Why Do People Work
"And while there is nothing inherently wrong with leisure (in fact, it is the goal of most human activity)"
I read this in Peter Schiff's book How an Economy Grows and Why it Crashes. It's a really short line but I find it very striking. That's why people work, I assume, to make their lives better. And the concept of "better" is different for everyone in the way that everyone has a different definition of what "leisure" is. It is the goal of most human activity, Peter Schiff says.
To me, leisure is having no work. It doesn't matter where you are or what you are doing (or not doing). If you are not working then it is leisure time. If you're not doing anything at that time then you are wasting leisure time (unless you find leisure and satisfaction in wasting leisure time; it's different for everyone as I have said).
Maybe that's why some people say that they work hard because they want to retire early. And that's exactly what retirement is—not having to do any work. Having leisure time all the time (the goal of all human activity).
Even in my younger years I was influenced by this text The Abolition of Work by Bob Black. At first, it's all so seemingly against my libertarian leanings. The first glance makes us think that it promotes laziness and discourages productivity. To me, it just shows us the value of having no work, of leisure time, of retirement, the goal of human activity as Peter Schiff put it.

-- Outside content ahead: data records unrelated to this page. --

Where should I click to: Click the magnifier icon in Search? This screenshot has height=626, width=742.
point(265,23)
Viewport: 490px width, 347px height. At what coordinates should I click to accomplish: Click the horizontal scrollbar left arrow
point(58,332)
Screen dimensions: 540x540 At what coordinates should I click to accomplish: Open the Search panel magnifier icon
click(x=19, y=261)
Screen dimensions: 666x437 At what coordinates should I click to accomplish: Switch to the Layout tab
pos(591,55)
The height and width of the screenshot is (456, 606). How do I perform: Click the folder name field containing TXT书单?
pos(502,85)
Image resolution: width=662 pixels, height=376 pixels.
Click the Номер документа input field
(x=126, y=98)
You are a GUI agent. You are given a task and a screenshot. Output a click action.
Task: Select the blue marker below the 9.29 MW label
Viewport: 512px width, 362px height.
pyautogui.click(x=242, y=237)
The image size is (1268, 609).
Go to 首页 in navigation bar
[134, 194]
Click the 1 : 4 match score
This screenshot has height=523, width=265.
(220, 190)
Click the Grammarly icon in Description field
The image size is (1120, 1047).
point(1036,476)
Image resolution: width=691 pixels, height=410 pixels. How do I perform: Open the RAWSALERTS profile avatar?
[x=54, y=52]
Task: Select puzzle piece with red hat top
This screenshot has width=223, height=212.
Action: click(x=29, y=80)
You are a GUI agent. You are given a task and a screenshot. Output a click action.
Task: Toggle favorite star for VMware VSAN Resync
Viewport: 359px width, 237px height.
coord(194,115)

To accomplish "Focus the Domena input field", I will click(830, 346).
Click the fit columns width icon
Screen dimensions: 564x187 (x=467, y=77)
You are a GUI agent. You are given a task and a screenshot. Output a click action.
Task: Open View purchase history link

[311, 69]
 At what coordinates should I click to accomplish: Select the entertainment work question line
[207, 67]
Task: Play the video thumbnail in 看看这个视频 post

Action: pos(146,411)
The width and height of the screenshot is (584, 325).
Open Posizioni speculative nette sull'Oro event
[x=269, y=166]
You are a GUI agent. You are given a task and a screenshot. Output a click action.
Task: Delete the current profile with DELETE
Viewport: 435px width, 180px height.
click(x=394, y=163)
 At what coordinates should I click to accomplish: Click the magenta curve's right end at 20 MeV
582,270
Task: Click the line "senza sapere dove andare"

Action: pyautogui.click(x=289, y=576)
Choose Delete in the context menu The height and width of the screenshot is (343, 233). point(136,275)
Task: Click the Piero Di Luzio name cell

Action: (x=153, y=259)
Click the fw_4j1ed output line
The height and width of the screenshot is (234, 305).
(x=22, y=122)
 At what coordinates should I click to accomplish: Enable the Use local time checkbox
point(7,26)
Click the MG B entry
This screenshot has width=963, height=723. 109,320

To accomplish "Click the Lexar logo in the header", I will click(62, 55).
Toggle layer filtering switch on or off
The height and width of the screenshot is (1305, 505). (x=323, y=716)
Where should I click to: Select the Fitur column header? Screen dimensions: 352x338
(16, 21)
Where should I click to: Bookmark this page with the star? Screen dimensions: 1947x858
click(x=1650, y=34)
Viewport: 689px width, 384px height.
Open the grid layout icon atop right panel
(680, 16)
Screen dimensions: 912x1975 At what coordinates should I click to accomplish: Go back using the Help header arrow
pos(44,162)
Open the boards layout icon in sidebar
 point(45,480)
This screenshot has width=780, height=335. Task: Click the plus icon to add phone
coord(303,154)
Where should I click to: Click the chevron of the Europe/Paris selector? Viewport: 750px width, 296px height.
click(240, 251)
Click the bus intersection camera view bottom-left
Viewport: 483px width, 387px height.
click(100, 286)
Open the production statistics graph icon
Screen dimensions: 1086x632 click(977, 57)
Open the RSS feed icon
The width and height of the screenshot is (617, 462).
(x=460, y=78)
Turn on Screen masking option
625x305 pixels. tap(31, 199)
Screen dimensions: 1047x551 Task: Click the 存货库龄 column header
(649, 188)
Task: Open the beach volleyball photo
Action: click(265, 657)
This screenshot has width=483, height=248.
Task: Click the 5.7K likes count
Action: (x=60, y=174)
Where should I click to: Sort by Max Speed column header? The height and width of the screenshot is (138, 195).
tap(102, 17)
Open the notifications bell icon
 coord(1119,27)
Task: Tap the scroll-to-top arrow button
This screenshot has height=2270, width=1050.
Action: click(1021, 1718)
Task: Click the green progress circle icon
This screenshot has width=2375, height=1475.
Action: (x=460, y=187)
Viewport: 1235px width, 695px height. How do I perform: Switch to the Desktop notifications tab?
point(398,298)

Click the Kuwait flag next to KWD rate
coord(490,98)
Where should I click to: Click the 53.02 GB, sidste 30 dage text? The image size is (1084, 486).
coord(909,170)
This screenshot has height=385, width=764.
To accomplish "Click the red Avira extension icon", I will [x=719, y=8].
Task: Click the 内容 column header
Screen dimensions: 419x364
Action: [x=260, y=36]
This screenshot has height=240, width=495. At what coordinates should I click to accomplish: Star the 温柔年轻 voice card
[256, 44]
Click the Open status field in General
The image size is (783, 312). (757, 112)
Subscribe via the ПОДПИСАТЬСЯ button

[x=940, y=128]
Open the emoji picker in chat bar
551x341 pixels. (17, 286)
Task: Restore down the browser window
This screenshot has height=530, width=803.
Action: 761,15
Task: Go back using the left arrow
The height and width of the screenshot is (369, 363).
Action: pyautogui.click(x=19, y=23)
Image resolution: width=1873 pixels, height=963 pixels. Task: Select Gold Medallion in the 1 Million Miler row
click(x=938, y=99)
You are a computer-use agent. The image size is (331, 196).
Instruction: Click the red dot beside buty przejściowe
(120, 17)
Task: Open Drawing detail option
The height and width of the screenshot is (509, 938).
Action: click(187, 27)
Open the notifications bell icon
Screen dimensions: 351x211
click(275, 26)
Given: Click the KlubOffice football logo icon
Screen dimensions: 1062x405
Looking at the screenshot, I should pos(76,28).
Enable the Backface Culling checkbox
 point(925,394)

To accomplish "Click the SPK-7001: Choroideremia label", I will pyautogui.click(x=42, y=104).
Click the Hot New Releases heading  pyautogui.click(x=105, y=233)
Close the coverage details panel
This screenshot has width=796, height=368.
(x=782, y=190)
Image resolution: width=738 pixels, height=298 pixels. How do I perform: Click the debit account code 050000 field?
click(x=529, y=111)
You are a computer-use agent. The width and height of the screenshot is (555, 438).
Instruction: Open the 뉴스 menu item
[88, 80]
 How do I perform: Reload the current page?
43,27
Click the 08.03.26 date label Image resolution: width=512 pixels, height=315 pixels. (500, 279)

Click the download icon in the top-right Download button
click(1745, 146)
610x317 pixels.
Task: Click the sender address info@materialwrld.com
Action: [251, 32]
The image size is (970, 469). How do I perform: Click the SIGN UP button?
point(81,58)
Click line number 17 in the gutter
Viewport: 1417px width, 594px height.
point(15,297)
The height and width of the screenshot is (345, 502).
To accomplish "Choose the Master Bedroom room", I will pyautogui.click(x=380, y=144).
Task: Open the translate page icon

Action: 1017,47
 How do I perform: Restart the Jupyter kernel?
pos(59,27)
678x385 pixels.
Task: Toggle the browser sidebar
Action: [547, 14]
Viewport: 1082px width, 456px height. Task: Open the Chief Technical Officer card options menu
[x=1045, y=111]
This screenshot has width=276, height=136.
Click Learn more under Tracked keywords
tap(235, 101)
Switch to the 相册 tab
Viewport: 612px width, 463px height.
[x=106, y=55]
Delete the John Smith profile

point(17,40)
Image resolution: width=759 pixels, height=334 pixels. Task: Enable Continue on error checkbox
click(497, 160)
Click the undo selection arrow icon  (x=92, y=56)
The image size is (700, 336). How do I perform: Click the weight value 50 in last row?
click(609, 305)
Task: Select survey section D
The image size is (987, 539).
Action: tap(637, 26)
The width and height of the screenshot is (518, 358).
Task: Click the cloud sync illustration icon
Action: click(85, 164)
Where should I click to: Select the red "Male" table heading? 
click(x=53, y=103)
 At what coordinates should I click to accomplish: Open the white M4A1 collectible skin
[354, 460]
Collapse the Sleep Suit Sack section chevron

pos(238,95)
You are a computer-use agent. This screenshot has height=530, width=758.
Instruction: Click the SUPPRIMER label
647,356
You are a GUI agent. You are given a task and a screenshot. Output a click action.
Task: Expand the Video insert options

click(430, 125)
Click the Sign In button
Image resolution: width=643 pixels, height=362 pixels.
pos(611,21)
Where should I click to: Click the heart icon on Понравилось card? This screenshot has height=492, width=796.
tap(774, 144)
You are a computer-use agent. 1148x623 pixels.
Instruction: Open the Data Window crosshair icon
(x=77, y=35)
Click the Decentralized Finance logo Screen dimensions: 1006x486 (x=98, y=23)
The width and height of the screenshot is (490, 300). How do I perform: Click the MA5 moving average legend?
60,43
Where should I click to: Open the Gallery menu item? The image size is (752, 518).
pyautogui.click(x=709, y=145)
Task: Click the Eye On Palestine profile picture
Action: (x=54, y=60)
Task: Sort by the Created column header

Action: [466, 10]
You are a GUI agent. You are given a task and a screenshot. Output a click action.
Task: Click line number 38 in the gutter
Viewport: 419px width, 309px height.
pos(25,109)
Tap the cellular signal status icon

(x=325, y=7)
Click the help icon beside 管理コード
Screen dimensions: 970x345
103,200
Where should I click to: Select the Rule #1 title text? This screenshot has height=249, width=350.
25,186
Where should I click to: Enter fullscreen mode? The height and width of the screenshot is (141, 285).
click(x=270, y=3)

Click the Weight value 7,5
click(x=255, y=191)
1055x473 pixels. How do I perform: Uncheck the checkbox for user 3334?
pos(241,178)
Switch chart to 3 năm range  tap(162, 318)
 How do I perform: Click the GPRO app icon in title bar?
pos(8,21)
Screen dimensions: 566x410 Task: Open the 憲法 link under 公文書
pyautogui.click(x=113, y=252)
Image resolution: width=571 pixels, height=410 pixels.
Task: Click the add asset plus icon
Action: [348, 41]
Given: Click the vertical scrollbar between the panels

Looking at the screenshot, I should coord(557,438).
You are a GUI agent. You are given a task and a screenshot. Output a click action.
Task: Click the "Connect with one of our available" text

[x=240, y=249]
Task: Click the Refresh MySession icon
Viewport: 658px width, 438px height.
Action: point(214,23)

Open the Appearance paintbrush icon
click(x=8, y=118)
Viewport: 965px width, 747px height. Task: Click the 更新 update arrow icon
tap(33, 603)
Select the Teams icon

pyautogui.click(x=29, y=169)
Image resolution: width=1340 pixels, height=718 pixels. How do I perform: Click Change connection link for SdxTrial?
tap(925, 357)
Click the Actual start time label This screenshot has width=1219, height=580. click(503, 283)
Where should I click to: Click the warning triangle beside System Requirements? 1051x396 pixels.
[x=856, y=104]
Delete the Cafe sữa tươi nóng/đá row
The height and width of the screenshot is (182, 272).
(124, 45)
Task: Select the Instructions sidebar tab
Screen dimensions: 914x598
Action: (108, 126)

Of course, I was also exposed to Marxist ideas about the alienation of work (the internet is corrupting the minds of our children! Quick, tell the government to regulate it!). Noam Chomsky says that some people don't have a choice but to succumb to this alienation. Of course, the main difference in the Marxist concept is that they don't want to earn this leisure time.
They deem the solution as destroying property rights. Making everything owned by every one. This doesn't make sense because exclusivity is a defining factor in the concept of ownership. If everything is owned by every one then you also lose self-ownership—you lose yourself—thus making it impossible to have leisure time: because leisure time is time that you own and not owned by anyone else.
You see, I don't have work. My parents are not fond of it, relatives and friends don't understand it, almost everyone in society hates it. It is expected of me. It is part of the "real world" that I have been trained for. They argue in defense of work and in abolishing free time. They speak against it, they are tolerant yet disappointed.
What people don't see is that I don't have work but I am working on something. Those are different things. When people ask me "where do you work now?" I wish I can reply with "I don't have work per se but I am working on something". I am working on a bunch of things, in fact, that may one day be the solution to having no work at all. A great deal of this involves thinking and free time.
The problem with some people is they'd rather surrender to a routine in exchange of compensation than spend time thinking. Of course, these things I am working on may lead to nothing but just as it is told in Peter Schiff's book I am involved in risking and underconsumption. And I would rather fail many times at thinking and working on things than succeed in finding "work" that I can do. And yes, my goals are time-bound, and when the time expires I shall look for work. You know, Sun Tzu's knowing when to fight, retreating today and fighting tomorrow, something like that. But this doesn't mean that I have given up on the goal of all human activity.
There are many things that hindered my plans or are hindering my on-going plans. You can plan a pretty picnic but you can't predict the weather, says the song.
I didn't expect that losing some variables may drastically change future plans. All things are chaotic but I want to be determined to find order. I am in a learning process of self-discovery. Throughout all the risking and underconsumption, I am learning many valuable things. I am also able to advance a lot of my passions (music, writing, etc.).
I didn't expect that losing some variables may drastically change future plans. All things are chaotic but I want to be determined to find order. I am in a learning process of self-discovery. Throughout all the risking and underconsumption, I am learning many valuable things. I am also able to advance a lot of my passions (music, writing, etc.).
I am blessed with the luxury of free time, blessed with hardworking parents that have provided me with so much and still somehow, no matter how unwillingly, tolerate my dissidence (my "working on things"). Yes, this free time, this luxury, is something I have inherited, and attribute greatly to their hard work and innovative business-mindedness .
I don't really know where I am going with this. I am writing with no rhyme or reason, really. A friend once warned me that I should be careful what I write about—up to today, he warns me, Hillary Clinton is still criticized for her college thesis relating to Saul Alinsky.
So I guess I'll just end all this before anything in the future is ruined by this article (I did try to refute the solutions proposed by Marxism and hope to have made it clear that I am against them). I guess it's only right that I answer the title of my post: why do people work?
Well, as I have realized and tried to point out, people work because they don't want to work. It's quite paradoxical, I think. But hey, I hope I made sense of all this somehow.